F Bombs for everyone! 😃
TYRION: People love stories. And no one has a better story than Bran
ARYA, WHO LEARNED SHAPE-SHIFTING AND MURDERED THE INVINCIBLE ICE KING OF DEATH: Bran has what now
My first child will be named New Folder.
[watching a sex scene with my parents] You guys ever try that?
Neighbor: Omg, is that a hickey?
Me, flashing back to burning my neck with a curling iron: Yup, I still got it.
There’s this dude who every day jogs past my house. He seems to be getting slower. Tomorrow I’m going to stand outside and blast ‘Eye of the Tiger’ to give him some incentive
Time Traveler: “What year is it?”
Me: “2020”
Time Traveler: “oh. Its the first year of quarantine”
Me
ME: Hey they’re playing our song.
HER: This isn’t our song.
ME: [turning up “Go Your Own Way”] Yes it is, Karen. I want a divorce.
Cars should have a thing where if you drive around with your blinker on for too long, they explode.
[6 months after the pandemic ends]
Me: Oh, so THAT’s how you unmute yourself on Zoom.
My 5 stages of grief:
1.
2.
3.
4.
5. Are you gonna eat that?
Real women don’t wish their enemies would die, just that they’ll get fat.

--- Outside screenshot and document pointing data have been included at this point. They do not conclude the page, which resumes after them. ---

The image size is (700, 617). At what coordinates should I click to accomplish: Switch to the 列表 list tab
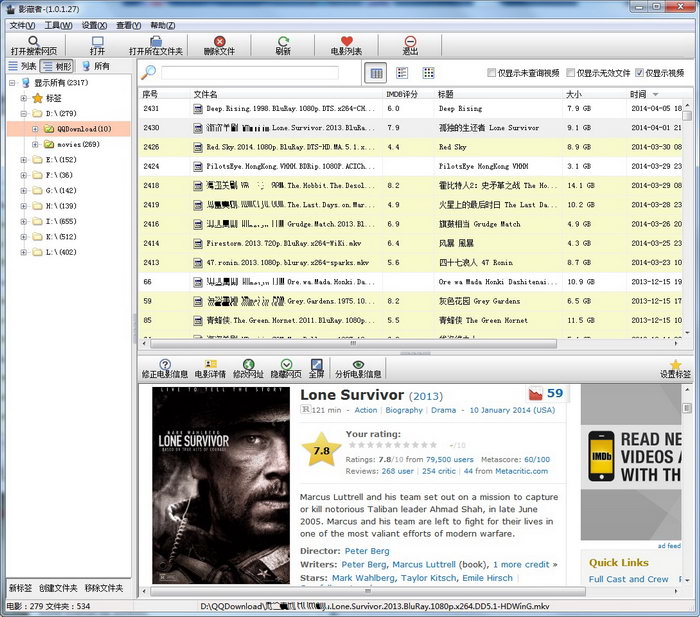pyautogui.click(x=21, y=66)
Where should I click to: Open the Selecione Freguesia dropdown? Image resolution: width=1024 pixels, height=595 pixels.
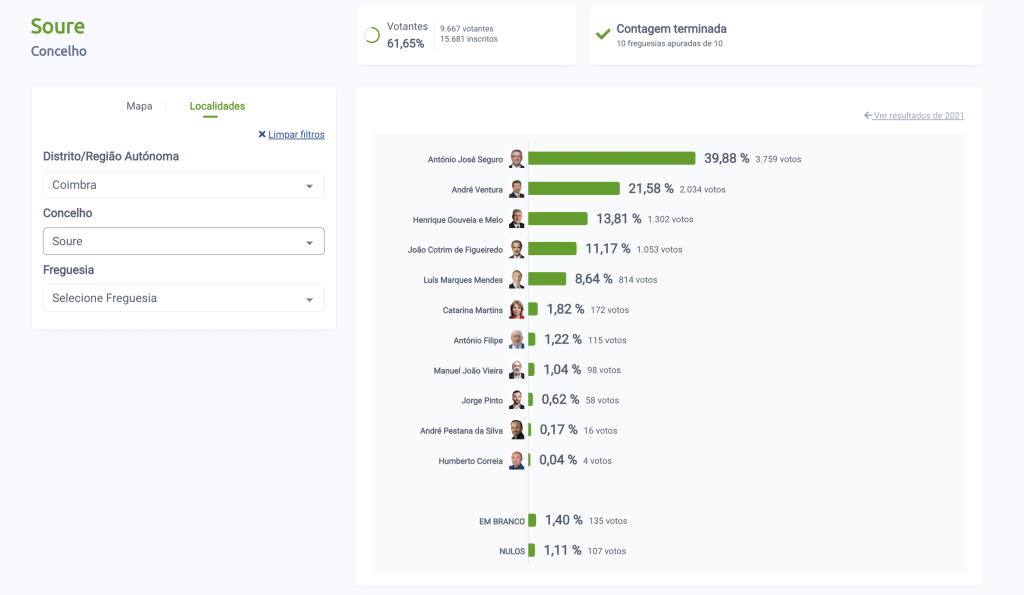(x=184, y=298)
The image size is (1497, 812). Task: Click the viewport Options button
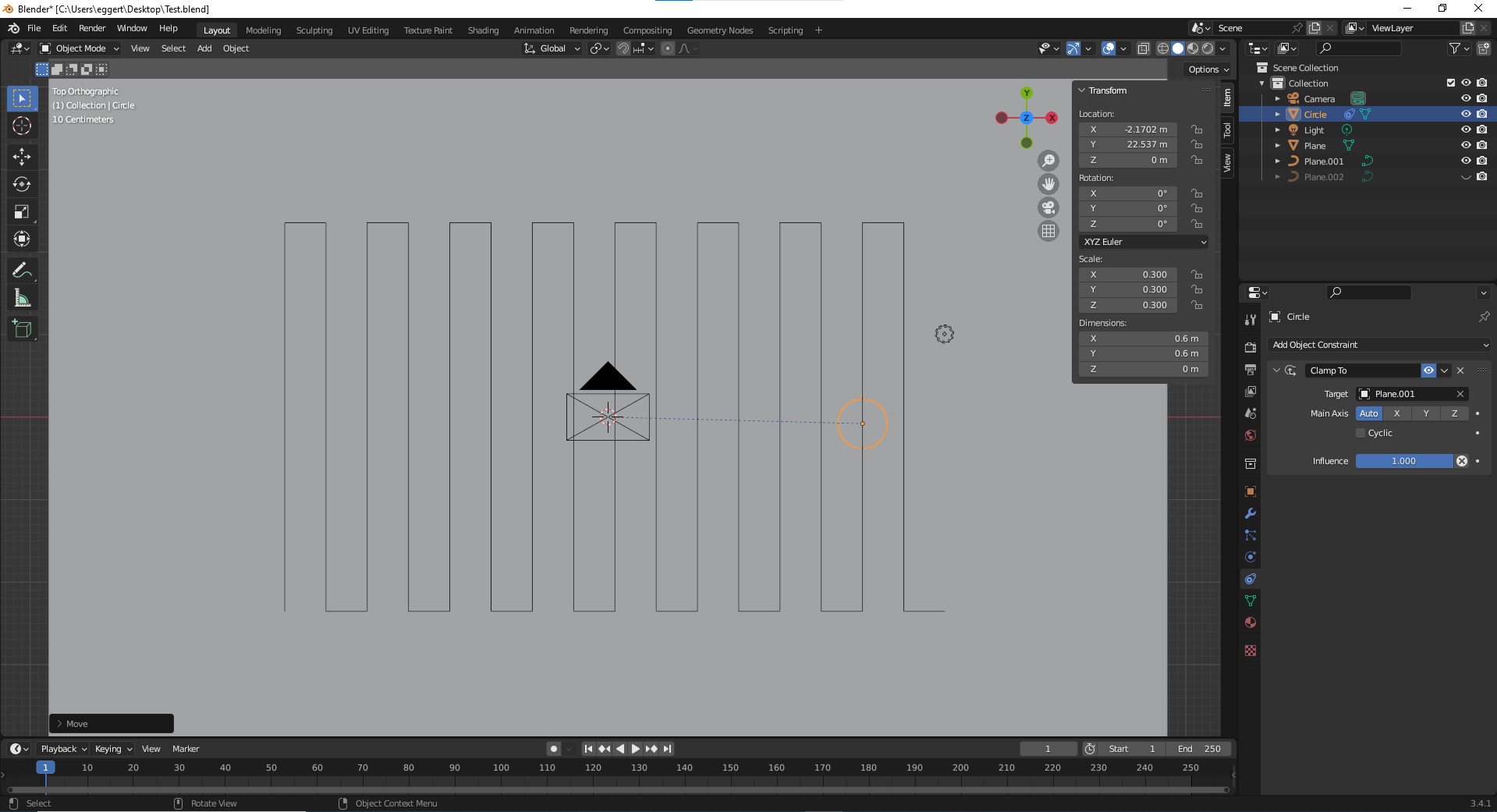point(1208,69)
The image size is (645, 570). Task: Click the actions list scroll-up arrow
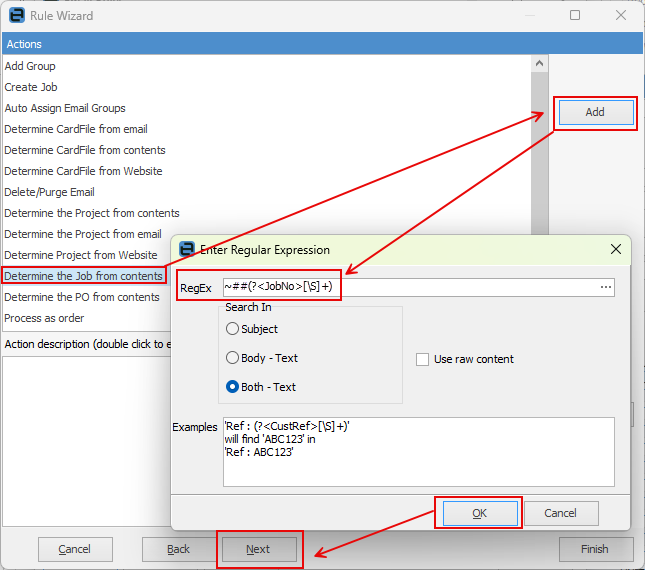[539, 63]
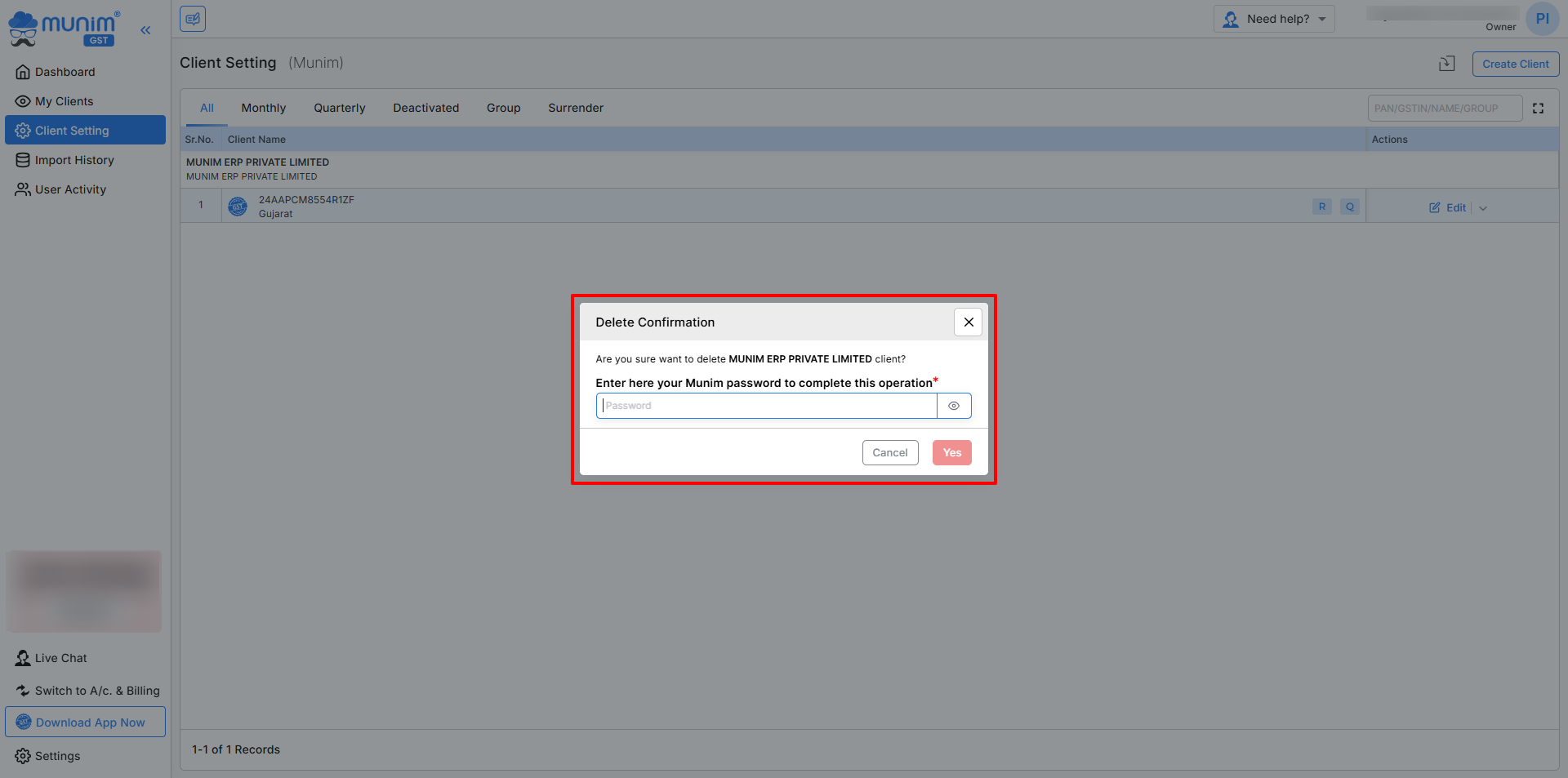The height and width of the screenshot is (778, 1568).
Task: Click the GST client logo icon
Action: [238, 207]
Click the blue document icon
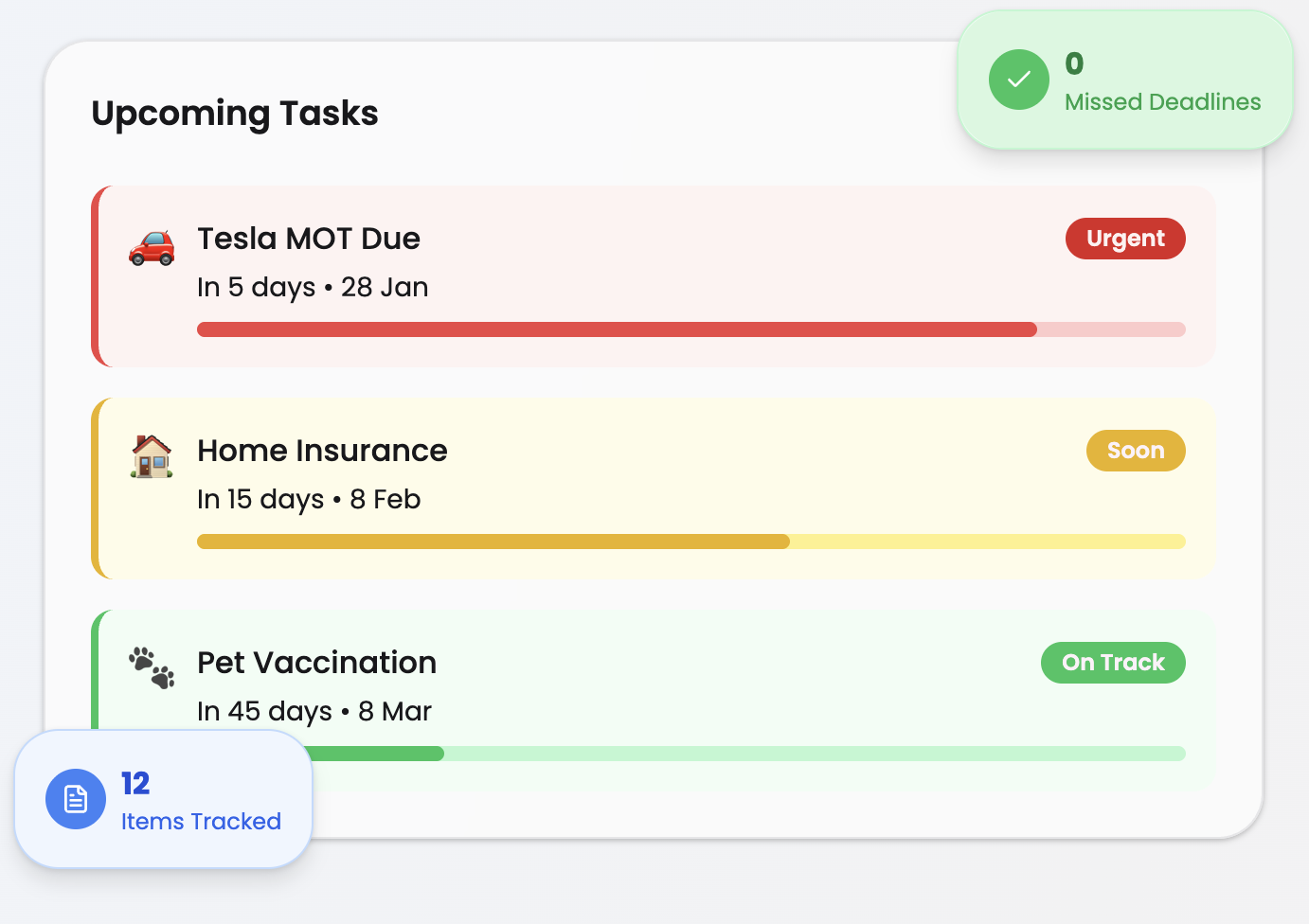This screenshot has height=924, width=1309. 76,799
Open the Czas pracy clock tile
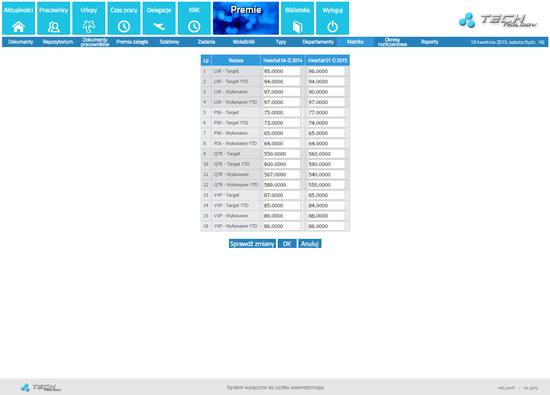This screenshot has width=550, height=395. (x=124, y=18)
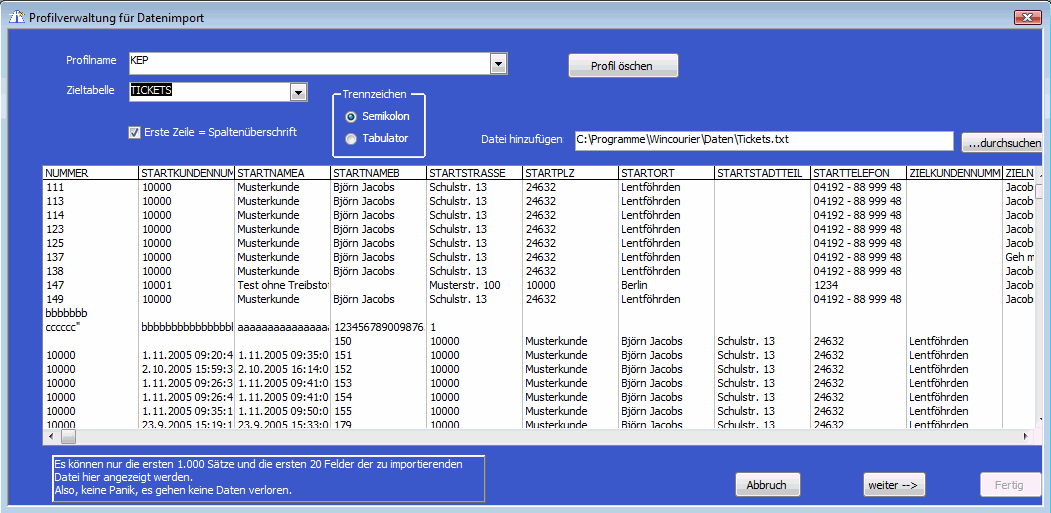Open the Profilname dropdown list
The width and height of the screenshot is (1051, 513).
tap(499, 65)
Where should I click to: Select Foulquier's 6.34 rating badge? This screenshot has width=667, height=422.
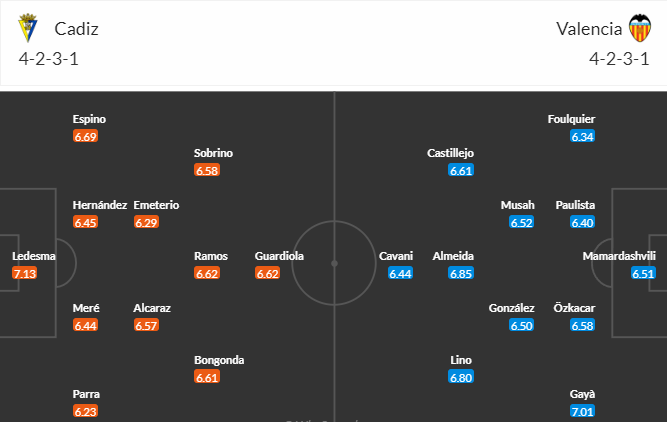pyautogui.click(x=582, y=136)
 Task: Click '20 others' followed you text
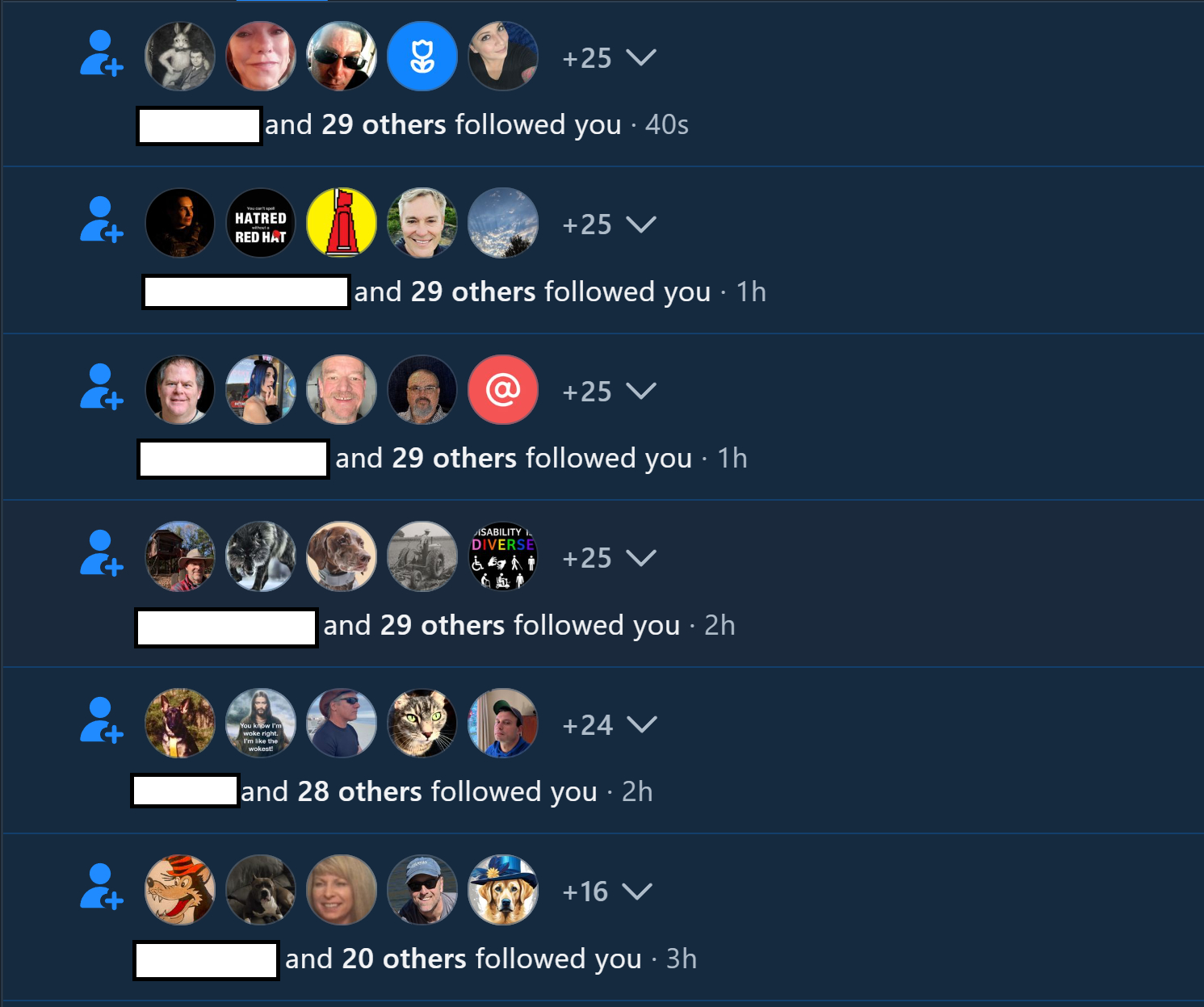click(x=404, y=959)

Ours is the house that always has something on the roof that was never intended to be airborne
stephen king’s mind:
what if dog…bad?
what if car…bad?
what if clown…bad?
what if hotel…bad?
The person opposite me has a donut. I do not have a donut. That should be my donut. This person is now my arch nemesis.
ME *pulls back from a kiss* This isn’t right. We shouldn’t be doing this. It’s unnatural. You’re a burrito.
I received a basketball in the mail from Amazon. I haven’t played basketball in 20 years but apparently drunk me thinks I’m Michael Jordan.
I wish there was some sort of idiom to describe how easily I just took that lollipop from that infant.